Required work:
Search the records for the word "under". Copy every line where it appears.

[Items listed in a dataset]
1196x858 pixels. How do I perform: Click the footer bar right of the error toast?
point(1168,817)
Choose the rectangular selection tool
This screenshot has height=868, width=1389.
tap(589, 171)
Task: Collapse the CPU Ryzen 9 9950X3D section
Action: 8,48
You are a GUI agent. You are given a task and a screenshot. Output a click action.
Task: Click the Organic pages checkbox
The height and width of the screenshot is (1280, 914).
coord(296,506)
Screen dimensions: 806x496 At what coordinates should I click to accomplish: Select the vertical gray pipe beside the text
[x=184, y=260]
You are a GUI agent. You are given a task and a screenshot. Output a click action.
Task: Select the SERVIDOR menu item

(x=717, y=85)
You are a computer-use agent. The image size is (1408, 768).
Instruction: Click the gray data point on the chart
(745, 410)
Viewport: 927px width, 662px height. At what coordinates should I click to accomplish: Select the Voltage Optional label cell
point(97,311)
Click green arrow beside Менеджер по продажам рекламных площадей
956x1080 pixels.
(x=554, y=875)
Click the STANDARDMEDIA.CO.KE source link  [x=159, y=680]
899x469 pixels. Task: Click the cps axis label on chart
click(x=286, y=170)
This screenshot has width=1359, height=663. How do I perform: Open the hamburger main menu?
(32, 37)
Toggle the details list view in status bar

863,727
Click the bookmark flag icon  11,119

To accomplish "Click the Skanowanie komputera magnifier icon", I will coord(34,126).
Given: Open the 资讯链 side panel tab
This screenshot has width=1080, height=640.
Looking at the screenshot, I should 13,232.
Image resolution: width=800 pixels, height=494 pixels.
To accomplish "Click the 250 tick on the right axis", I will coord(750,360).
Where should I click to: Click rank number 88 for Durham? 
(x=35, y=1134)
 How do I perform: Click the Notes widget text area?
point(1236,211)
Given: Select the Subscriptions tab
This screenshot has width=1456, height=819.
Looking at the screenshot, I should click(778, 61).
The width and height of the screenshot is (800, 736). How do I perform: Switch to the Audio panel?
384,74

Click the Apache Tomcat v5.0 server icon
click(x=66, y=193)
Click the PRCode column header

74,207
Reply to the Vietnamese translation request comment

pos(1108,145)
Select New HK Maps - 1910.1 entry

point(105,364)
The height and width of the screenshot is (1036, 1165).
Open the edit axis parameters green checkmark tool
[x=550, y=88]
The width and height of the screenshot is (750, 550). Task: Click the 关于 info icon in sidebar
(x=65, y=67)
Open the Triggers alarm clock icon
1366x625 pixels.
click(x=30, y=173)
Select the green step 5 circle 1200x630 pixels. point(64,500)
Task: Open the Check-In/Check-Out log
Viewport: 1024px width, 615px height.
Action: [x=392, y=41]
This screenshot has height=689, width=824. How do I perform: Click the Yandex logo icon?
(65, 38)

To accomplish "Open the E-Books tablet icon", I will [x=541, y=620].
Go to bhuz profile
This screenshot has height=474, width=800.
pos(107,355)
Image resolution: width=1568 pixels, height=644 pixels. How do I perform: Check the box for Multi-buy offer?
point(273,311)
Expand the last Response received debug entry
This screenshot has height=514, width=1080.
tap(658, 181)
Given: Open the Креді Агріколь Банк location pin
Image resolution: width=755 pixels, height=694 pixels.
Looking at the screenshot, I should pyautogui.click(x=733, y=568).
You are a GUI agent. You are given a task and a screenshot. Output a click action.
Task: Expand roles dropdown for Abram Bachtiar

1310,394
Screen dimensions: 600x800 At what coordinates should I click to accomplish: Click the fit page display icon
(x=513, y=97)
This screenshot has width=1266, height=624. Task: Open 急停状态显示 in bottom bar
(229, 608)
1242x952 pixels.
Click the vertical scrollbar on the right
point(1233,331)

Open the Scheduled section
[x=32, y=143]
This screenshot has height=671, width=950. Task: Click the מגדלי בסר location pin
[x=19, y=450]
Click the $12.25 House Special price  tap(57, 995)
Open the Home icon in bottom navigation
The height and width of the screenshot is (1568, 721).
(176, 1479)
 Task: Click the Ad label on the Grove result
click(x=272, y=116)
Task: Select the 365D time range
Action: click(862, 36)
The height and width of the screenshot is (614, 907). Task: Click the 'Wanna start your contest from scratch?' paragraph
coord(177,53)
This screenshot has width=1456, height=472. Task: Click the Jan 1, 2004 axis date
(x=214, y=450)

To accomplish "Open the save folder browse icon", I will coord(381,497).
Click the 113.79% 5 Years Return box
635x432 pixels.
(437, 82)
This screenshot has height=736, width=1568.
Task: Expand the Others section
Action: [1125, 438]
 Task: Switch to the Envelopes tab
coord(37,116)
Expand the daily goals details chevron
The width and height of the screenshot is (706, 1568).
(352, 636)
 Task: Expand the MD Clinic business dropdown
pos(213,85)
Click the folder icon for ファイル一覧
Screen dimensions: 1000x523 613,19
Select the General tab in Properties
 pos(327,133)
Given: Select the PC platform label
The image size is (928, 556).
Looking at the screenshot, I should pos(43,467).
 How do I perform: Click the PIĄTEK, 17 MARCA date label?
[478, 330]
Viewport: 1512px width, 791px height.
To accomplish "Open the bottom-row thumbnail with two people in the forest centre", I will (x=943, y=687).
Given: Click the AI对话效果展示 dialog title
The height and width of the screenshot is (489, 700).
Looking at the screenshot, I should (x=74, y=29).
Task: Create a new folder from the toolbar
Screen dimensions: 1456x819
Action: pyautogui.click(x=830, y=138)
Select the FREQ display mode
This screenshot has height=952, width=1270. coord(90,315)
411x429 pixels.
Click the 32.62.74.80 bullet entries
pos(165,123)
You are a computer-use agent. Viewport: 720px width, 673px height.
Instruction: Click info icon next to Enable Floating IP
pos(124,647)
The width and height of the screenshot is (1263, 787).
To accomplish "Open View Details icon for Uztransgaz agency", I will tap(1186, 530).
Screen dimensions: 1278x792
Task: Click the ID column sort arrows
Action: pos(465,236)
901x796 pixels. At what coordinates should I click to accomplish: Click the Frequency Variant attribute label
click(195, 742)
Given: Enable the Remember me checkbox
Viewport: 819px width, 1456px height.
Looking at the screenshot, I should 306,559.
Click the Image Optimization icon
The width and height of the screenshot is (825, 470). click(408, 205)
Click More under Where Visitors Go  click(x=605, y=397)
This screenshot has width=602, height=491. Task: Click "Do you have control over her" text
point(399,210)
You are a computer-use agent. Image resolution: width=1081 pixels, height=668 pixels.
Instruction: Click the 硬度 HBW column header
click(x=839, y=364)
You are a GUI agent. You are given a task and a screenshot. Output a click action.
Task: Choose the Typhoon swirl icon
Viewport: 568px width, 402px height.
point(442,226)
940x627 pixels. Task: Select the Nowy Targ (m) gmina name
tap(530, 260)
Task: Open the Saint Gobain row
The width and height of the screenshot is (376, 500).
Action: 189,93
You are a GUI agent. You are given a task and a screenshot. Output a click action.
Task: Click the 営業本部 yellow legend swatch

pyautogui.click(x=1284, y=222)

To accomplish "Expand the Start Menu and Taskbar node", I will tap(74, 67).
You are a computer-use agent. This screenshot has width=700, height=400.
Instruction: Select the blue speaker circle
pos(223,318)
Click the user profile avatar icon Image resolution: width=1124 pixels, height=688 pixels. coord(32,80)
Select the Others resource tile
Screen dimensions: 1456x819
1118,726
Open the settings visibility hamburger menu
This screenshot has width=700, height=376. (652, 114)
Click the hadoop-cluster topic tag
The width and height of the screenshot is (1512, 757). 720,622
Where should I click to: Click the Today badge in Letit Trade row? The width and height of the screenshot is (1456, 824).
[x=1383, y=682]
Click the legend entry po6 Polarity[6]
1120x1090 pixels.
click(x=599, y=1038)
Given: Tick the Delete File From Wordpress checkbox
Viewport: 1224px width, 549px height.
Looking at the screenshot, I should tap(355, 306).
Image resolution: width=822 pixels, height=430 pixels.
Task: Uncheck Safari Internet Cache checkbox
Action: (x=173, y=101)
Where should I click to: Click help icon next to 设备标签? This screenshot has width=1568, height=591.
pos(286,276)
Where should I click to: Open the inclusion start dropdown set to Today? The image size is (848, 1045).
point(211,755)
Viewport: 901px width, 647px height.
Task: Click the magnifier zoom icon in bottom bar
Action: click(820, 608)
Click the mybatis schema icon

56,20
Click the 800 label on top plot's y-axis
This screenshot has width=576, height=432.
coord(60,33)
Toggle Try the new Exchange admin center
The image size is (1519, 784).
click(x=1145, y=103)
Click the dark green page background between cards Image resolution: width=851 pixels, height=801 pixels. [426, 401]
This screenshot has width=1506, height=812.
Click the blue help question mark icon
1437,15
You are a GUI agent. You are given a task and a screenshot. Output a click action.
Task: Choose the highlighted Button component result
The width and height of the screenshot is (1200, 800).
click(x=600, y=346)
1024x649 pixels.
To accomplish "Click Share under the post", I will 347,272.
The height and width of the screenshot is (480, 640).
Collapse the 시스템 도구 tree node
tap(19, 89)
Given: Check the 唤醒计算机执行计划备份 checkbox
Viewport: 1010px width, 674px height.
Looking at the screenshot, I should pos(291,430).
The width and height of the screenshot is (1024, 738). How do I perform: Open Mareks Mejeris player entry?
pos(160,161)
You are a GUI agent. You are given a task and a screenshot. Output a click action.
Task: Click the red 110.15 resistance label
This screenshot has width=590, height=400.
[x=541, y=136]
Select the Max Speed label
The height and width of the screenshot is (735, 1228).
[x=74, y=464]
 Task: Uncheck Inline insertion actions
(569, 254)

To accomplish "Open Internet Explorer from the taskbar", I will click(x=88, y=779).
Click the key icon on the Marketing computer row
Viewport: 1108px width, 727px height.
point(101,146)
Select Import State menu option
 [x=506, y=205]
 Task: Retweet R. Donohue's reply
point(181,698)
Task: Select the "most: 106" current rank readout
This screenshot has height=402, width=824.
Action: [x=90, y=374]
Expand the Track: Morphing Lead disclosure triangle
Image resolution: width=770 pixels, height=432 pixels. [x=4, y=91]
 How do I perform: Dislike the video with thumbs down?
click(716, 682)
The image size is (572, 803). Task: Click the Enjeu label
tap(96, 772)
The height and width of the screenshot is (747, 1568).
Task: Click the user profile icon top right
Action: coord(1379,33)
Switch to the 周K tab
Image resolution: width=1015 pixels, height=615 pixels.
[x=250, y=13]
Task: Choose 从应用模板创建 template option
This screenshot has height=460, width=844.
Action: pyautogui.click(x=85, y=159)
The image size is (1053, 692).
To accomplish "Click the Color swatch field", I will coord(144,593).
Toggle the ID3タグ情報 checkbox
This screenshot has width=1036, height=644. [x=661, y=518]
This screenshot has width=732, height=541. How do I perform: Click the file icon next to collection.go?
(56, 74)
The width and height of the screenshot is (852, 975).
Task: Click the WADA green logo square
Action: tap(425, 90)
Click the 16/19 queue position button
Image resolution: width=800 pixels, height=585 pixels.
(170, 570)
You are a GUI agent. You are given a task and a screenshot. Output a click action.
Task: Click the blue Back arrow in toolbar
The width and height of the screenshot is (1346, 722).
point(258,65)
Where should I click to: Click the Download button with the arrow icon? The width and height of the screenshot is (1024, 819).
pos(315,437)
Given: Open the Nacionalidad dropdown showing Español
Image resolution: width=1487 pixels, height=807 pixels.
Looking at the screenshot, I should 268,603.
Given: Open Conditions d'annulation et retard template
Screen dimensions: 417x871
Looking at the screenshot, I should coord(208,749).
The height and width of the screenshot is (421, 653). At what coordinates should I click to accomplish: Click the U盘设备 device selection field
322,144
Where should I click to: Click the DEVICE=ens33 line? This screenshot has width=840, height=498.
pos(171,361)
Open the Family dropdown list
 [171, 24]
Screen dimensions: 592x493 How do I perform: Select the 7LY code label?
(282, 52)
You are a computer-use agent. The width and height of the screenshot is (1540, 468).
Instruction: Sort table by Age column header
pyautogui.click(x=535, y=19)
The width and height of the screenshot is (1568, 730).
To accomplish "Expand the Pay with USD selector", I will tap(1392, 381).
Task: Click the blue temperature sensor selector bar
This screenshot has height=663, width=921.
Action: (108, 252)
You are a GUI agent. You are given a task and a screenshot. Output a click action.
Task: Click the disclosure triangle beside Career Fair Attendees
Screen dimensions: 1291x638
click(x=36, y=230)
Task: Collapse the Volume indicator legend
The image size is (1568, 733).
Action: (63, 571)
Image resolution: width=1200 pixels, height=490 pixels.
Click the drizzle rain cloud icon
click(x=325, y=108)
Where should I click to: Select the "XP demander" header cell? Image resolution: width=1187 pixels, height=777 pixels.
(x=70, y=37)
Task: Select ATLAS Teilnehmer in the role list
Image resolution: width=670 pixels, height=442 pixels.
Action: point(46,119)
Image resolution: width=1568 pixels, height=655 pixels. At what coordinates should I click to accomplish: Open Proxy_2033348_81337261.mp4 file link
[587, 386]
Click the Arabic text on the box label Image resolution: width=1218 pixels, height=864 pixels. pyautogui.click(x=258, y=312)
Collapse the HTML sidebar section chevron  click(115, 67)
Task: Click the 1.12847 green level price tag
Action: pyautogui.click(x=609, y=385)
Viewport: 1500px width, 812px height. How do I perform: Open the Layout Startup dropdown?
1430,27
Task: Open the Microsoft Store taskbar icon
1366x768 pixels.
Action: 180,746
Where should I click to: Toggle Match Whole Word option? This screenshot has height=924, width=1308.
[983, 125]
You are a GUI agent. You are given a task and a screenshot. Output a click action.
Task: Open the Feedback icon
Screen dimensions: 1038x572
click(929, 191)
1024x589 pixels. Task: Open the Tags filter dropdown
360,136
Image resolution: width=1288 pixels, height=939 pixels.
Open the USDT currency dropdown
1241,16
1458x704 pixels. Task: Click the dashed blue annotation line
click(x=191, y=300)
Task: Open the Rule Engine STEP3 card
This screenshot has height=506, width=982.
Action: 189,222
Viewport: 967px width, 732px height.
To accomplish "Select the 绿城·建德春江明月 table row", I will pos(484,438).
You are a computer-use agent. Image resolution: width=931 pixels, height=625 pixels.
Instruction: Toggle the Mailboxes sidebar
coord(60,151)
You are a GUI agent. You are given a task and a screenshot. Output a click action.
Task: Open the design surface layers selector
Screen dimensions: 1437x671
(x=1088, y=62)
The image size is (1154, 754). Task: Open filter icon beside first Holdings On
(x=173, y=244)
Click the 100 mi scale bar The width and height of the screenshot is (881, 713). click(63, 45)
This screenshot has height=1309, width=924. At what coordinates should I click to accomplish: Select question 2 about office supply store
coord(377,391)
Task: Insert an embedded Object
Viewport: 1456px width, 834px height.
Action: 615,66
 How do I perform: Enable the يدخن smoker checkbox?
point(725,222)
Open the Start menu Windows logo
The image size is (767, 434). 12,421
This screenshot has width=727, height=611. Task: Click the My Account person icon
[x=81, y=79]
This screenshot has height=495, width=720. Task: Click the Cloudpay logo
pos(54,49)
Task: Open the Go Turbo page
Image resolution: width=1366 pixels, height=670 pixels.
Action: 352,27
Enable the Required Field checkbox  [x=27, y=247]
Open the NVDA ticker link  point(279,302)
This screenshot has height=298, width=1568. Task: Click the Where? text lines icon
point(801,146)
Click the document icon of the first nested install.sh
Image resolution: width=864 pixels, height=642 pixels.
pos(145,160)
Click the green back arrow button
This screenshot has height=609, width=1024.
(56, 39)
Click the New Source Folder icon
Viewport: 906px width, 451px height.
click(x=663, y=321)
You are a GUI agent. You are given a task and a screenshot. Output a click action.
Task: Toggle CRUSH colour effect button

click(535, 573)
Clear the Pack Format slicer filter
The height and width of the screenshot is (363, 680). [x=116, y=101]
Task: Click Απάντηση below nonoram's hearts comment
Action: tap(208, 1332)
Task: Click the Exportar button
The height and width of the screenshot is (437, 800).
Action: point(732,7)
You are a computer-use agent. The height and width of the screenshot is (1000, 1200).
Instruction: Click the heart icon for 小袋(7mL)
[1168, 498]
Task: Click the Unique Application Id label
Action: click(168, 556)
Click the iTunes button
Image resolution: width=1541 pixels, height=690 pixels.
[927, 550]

Exercise result:
Click More under Where Visitors Go  click(x=605, y=397)
To accomplish "Click Share under the post", I will 347,272.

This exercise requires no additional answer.